Instructions to follow -
For the records that follow, work out how many lines include "will" and give only that count.

Data provided -
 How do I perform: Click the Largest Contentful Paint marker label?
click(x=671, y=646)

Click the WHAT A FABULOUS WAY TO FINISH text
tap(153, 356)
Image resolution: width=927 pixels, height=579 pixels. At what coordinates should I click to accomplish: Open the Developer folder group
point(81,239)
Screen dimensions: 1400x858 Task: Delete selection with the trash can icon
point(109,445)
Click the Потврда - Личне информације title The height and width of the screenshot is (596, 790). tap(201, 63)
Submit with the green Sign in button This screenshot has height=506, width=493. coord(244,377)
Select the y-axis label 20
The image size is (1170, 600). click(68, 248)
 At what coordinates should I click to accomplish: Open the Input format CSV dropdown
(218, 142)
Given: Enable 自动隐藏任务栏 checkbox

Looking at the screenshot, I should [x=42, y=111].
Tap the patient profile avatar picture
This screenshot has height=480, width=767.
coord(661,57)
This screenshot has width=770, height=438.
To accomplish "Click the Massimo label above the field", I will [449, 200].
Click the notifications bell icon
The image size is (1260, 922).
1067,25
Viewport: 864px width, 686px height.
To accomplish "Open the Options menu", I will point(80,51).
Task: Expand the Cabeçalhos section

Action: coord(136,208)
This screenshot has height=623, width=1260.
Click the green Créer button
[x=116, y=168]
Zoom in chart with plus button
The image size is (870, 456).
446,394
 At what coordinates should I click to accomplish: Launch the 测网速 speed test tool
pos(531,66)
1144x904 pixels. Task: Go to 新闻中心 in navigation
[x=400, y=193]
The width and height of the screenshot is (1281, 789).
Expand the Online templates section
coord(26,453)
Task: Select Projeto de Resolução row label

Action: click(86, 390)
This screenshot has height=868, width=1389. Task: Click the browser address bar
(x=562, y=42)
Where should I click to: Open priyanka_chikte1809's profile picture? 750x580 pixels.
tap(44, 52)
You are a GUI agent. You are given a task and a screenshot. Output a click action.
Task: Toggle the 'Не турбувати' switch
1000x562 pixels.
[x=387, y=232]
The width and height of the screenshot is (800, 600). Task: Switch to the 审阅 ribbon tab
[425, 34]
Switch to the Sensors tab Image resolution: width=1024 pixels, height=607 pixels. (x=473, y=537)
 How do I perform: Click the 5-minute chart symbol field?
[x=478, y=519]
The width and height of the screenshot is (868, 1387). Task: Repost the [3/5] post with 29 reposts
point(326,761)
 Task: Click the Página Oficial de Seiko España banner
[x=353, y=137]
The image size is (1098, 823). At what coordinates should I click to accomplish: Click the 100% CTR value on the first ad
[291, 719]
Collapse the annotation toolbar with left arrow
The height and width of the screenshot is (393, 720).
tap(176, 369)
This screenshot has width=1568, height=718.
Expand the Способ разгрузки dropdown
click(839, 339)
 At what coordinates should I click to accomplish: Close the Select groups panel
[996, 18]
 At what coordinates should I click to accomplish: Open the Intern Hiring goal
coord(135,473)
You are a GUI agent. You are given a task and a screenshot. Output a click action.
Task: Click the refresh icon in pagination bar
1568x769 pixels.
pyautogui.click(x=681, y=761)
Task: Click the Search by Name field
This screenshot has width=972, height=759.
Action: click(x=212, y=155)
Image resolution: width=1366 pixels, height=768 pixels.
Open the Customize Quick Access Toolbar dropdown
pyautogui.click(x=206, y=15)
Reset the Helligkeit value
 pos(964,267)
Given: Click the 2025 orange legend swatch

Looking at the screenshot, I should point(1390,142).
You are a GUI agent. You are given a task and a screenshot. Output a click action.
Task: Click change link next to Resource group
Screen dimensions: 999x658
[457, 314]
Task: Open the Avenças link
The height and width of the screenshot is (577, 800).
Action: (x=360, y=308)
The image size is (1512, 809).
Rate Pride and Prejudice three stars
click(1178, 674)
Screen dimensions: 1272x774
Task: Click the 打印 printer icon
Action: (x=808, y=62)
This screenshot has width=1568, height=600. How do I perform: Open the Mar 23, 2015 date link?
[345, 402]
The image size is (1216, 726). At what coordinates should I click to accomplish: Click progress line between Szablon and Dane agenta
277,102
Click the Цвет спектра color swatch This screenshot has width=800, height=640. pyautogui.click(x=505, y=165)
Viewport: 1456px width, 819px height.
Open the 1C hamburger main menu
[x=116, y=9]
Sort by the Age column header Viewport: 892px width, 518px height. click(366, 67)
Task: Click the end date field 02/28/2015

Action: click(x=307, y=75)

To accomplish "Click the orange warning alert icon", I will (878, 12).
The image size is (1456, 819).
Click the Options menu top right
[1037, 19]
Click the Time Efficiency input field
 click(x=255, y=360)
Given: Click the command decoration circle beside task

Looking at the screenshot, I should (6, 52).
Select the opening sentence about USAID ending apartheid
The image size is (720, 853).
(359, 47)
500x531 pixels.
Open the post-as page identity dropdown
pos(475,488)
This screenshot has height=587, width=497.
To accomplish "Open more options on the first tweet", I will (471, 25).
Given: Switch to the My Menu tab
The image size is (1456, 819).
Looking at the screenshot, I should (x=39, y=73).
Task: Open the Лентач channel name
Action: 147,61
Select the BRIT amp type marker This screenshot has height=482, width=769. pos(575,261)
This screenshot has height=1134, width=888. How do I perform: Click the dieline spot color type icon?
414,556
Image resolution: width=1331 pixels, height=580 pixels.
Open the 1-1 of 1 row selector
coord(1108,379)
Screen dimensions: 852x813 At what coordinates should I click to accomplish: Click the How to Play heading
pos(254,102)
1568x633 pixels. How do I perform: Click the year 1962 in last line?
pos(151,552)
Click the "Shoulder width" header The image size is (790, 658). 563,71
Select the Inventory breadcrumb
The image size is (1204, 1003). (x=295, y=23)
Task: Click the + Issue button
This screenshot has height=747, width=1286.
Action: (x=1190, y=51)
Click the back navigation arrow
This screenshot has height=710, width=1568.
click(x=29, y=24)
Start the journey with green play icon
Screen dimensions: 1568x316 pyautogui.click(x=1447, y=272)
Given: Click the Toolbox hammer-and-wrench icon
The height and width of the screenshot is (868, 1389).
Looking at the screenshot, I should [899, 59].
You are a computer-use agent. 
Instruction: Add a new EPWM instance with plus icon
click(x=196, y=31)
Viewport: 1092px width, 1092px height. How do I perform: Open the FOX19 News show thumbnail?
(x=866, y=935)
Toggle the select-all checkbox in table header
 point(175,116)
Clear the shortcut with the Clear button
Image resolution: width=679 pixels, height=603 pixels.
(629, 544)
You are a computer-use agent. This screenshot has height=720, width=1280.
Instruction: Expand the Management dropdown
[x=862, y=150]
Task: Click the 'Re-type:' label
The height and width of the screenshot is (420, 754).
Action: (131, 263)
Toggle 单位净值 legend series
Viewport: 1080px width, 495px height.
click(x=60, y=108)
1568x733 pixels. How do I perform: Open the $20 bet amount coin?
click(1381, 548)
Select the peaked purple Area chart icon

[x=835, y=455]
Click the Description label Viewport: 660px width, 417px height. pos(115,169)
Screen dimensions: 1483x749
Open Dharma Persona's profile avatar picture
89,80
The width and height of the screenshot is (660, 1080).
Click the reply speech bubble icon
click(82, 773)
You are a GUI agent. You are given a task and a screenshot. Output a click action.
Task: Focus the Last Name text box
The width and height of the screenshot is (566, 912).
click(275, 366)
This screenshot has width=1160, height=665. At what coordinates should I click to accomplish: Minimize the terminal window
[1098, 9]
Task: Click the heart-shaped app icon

Your response -
4